Theresa May and a moment of the purest weakness

Theresa May’s extraordinary comments this afternoon — to the effect that there are some in Brussels who are seeking deliberately to influence the UK general election by spreading fear — deserve a little deconstruction. The fact that they appear to come straight from the Donald Trump playbook is far from the least concerning aspect of them.

The EU is required, under Article 50, to negotiate. And to do that it will quite obviously — and quite reasonably — seek the best deal for the Union and its Members. It’s been fascinating to see Yannis Varoufakis enter the Brexit debate; he knows better than many how ruthless the Union can be in its negotiating tactics.

But what Article 50 does not require the EU to do is reach a deal.

And the clear message of the leak of Theresa May’s disastrous dinner with Jean-Claude Juncker is that May simply doesn’t understand this, and does not understand how the EU works. There is simply no EU interest in accommodating a nation that, the moment it leaves the EU, becomes a trading rival. The rot set in during the referendum campaign, when, amidst all the lies we electors were fed by the Leave campaign, the most pernicious perhaps was that the EU needs us more than we need them. And over the months since that referendum, the reality seems to be hitting home in Whitehall, if not in what the Brexit ministers are pleased to call their minds; talk of soft Brexit is just so much hot air. The reality is far worse, far more complex than we were told during the campaign.
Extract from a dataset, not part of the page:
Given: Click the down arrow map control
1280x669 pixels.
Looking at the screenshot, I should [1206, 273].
May’s latest rhetoric is hardly going to make the negotiations easier — the accusation of deliberate influence is not one that the Commission or the remaining Member States will take lying down. And it is a breathtakingly stupid thing for a Prime Minister whose negotiating position is already weak to say.

I think the short answer is that May doesn’t care. Increasingly, it seems that she has written off any chance of getting a deal; we are being softened up for the hardest of hard Brexits in which, without a deal, the UK is simply cast adrift and outside the Union. No trade arrangements, no arrangements for citizens. EHIC card? Open Skies agreement guaranteeing open aviation? Environmental protection? Forget it.
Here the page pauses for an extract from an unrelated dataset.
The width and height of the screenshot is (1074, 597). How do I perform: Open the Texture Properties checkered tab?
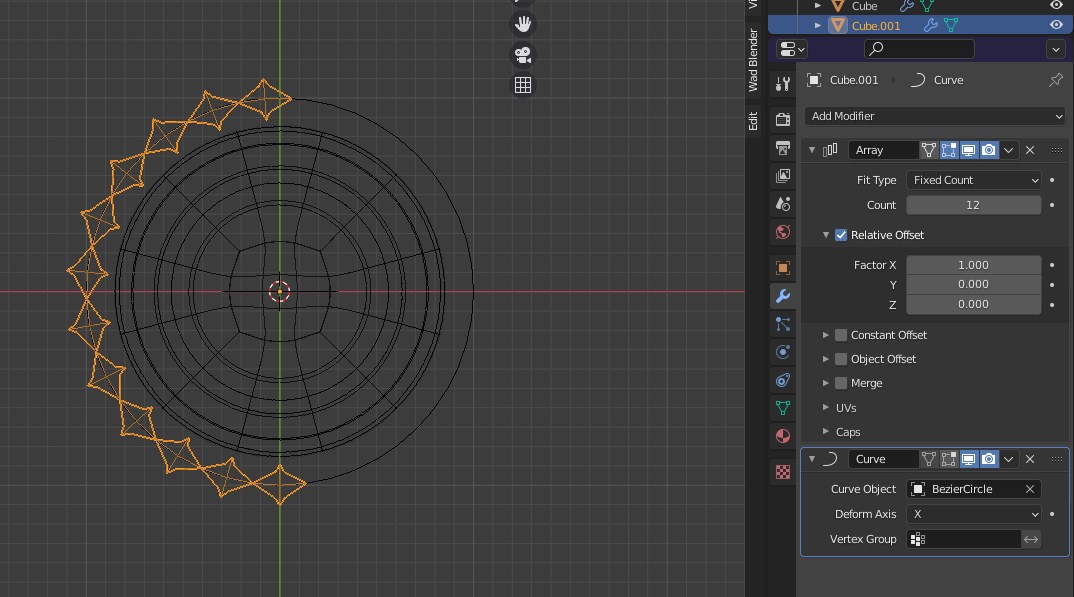coord(782,471)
May has given up on Europe — this is a cheap rant for domestic consumption, to shore up a faltering campaign in an election she is still expected to win at a canter. Ultimately, it is about a Conservative Party still conducting an internal shouting match, unable to resist a competition to see who can blame Johnny Foreigner the loudest.

In other words: this speech was cheap, vindictive, and profoundly damaging to British interests. And, as such, it is deeply, desperately demeaning to our democracy. And it is a speech that demonstrates May’s sheer weakness — as well as a deep moral and intellectual unsuitability for any kind of public office.